EXERCISE GOAL: Two lines in the listing below mark the span: one contains "Task: Click the numerical size 16 cell" and one contains "Screen dimensions: 693x693". Reproduce both of them and everything between, exactly.

SUPPLIED RECORDS:
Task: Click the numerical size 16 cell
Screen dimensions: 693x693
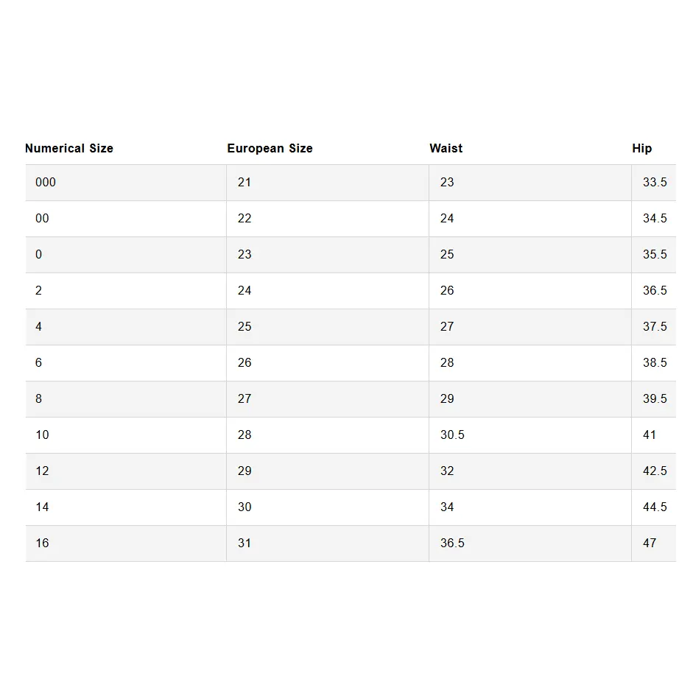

==

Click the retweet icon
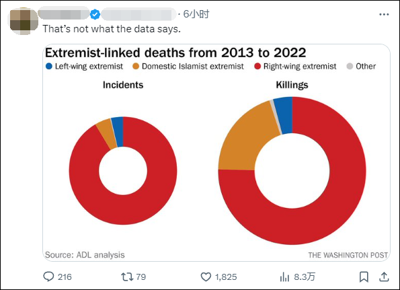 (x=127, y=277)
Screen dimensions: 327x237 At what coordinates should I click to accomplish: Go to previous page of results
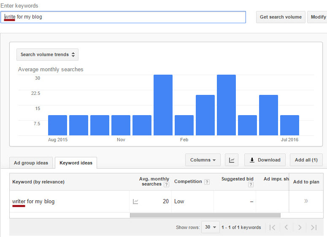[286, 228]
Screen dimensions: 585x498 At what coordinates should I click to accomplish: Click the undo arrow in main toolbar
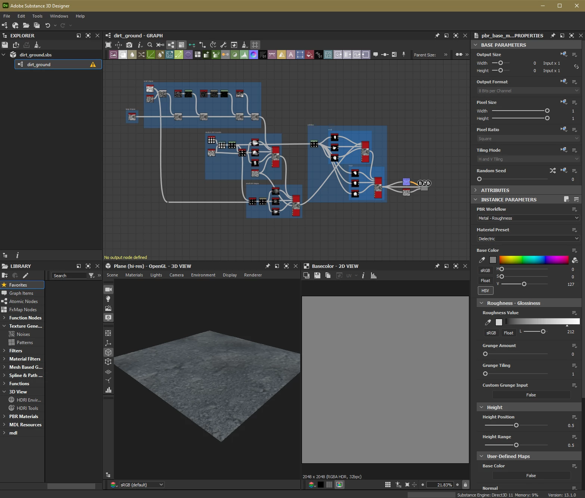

...

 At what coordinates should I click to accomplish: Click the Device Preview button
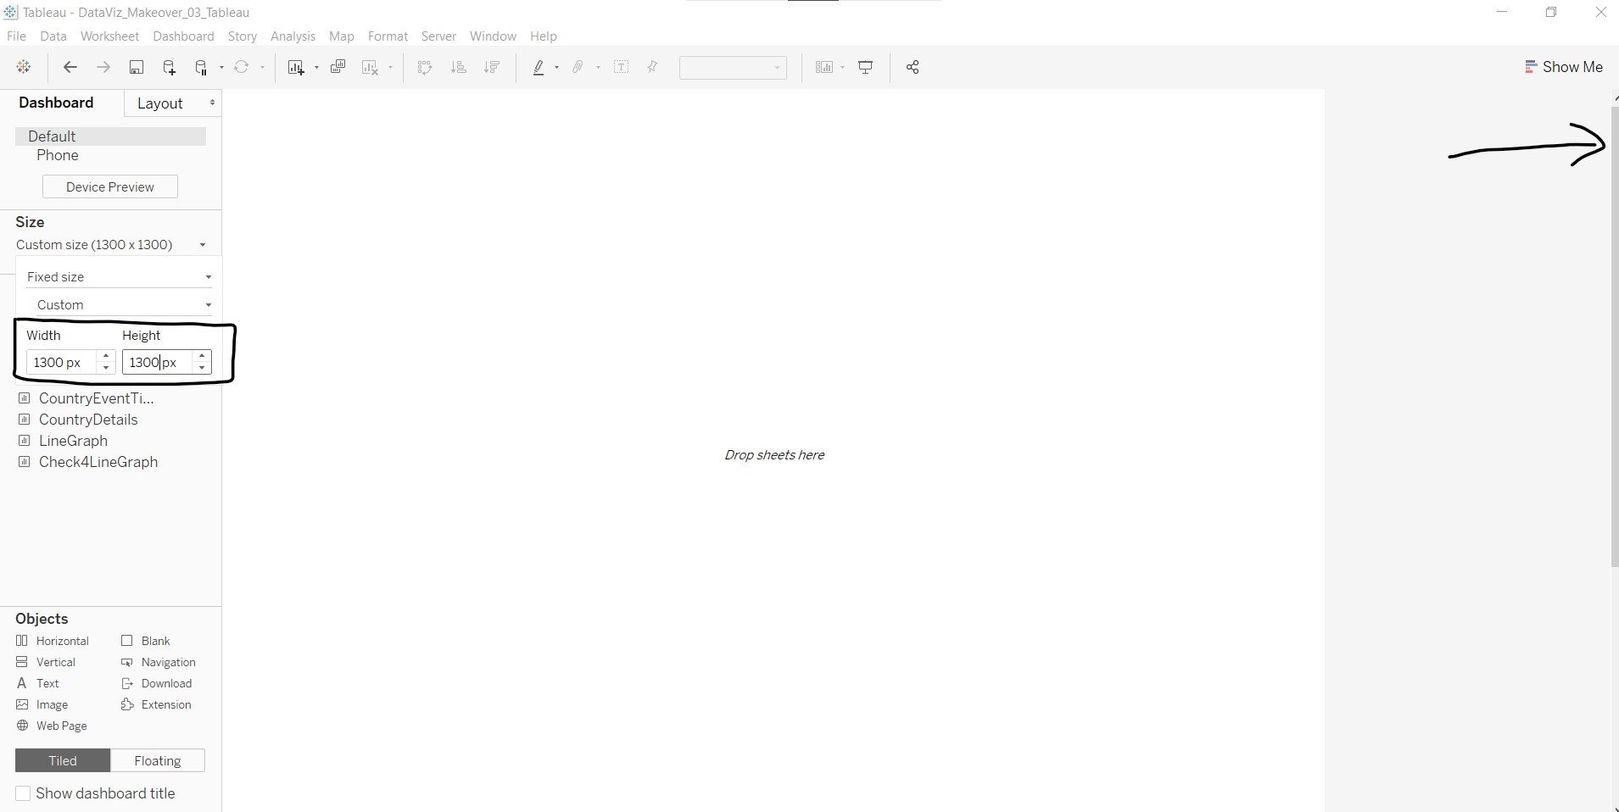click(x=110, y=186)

TASK ANSWER:
Task: Click the numerical size 16 cell
Screen dimensions: 693x693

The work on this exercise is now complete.